Presently, a nonlinear rotating shallow water model is available — solved on planar and spherical domains (either the full sphere or regional pieces thereof), with support for various boundary conditions, drag laws and forcing types.
See MODELS.md for additional detail regarding the formulation, numerics and model
output.
A staggered, unstructured mesh mimetic finite-volume / difference discretisation is employed that maintains the energy (and to a lesser extent enstrophy) balances associated with geophysical flows.
PERISCOPE is implemented using a mix of Python and Cython and must first be
compiled:
python setup.py build_ext --inplace
One way to install the various dependencies needed is via conda:
conda create --name periscope-utils python=X.Y
conda activate periscope-utils
pip install -r requirements.txt
While not currently intended for massively parallel HPC workflows, PERISCOPE is
written to exploit thread-based parallelism via OpenMP and is well suited to run
on single-node systems.
To run the shallow-water solver (see swe.py --help):
python swe.py \
--mesh-file="path+name-to-mpas-mesh+init-file" \
--numthread=N \
--time-span="WdXhYmZs" \
--save-time="WdXhYmZs"
Solver output is saved to an MPAS-'ish' NetCDF file that can be visualised using e.g. paraview.

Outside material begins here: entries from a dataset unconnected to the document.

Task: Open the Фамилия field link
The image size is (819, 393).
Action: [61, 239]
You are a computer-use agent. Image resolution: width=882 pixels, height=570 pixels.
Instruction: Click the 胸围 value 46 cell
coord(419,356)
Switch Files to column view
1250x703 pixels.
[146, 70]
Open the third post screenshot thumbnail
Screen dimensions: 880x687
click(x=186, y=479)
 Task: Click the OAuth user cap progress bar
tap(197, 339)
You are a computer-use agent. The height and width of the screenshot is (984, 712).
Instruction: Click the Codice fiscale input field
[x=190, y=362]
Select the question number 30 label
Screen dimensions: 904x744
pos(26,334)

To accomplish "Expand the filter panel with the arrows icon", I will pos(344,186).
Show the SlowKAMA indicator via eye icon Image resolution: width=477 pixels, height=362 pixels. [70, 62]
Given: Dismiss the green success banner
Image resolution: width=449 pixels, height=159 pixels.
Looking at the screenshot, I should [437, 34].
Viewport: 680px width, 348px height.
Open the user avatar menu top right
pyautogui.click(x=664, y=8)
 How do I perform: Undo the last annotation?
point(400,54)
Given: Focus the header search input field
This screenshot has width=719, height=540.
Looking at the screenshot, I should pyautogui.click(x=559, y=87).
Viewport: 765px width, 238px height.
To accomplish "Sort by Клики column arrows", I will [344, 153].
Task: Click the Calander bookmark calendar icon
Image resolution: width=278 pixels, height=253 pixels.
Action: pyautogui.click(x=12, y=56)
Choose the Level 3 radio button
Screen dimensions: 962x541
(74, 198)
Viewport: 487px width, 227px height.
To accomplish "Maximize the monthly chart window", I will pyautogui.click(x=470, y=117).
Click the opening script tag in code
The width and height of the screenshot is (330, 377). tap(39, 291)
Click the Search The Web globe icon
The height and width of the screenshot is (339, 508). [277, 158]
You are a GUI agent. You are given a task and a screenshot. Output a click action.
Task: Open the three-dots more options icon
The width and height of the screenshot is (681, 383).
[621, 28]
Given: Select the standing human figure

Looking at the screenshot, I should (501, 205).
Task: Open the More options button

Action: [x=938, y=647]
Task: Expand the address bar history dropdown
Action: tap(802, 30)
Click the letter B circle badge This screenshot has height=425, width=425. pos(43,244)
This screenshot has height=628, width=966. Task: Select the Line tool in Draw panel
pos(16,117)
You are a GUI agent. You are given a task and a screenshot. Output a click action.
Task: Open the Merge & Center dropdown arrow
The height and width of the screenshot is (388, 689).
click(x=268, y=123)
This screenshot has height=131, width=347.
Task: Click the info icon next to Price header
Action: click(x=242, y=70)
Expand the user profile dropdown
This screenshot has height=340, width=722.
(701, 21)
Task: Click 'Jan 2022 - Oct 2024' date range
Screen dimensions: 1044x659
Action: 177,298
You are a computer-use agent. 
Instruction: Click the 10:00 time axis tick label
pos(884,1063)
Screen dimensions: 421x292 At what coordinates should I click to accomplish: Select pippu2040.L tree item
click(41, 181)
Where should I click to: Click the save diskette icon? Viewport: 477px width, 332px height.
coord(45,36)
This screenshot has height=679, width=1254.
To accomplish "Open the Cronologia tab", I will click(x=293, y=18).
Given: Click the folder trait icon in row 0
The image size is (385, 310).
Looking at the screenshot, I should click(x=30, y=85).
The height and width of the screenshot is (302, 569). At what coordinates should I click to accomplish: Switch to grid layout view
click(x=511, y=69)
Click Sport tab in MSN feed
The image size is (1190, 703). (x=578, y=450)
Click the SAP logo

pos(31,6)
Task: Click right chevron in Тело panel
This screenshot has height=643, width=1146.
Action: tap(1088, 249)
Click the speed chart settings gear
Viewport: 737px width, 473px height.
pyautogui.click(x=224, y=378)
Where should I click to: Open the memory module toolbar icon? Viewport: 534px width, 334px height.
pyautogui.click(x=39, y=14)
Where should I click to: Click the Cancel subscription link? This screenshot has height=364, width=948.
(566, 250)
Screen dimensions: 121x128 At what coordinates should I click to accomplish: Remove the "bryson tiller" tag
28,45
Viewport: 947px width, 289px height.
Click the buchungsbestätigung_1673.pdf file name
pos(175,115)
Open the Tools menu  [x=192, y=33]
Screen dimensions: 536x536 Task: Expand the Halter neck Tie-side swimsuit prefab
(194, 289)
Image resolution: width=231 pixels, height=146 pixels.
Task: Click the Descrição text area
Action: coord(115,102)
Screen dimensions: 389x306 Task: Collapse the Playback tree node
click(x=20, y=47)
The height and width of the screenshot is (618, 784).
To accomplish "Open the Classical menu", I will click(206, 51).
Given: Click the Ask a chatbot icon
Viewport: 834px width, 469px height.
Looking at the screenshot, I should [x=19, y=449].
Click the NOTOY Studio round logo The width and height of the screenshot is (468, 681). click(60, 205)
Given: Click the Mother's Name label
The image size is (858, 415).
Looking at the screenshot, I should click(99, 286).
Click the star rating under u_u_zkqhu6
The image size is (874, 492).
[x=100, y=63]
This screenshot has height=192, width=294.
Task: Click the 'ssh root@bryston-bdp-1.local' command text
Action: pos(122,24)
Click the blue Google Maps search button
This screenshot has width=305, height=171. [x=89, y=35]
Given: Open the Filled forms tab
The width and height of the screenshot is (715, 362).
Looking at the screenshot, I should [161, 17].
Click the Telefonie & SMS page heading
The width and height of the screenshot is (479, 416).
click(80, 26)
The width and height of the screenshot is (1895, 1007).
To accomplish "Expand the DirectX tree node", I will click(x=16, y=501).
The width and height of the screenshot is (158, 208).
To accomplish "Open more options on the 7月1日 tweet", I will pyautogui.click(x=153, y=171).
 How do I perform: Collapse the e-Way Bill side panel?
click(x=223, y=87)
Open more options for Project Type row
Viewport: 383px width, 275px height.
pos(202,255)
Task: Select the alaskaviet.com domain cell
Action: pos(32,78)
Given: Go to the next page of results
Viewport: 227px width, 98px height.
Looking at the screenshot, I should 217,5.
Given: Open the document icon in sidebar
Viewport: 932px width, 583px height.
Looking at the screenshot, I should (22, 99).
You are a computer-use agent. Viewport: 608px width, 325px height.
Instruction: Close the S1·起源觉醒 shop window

Input files for various cases can be built from
MPAS-format mesh
files using the utilities provided — see the cases in run for details.
For example, to build and run the barotopic jet of Galewesky et al (meshes available from the repository release assets):
python ICs/jet.py \
--mesh-file="mesh_w_elev_cvt_7.nc" \
--init-file="jet_cvt_7.nc" \
--with-pert=True --radius=6371220.
python swe.py \
--mesh-file="jet_cvt_7.nc" \
--numthread=N \
--time-span="6d" --save-time="1d" --stat-time="1d"
Output is saved to the out_jet_cvt_7.nc file, which can be opened for visualisation
using e.g. paraview.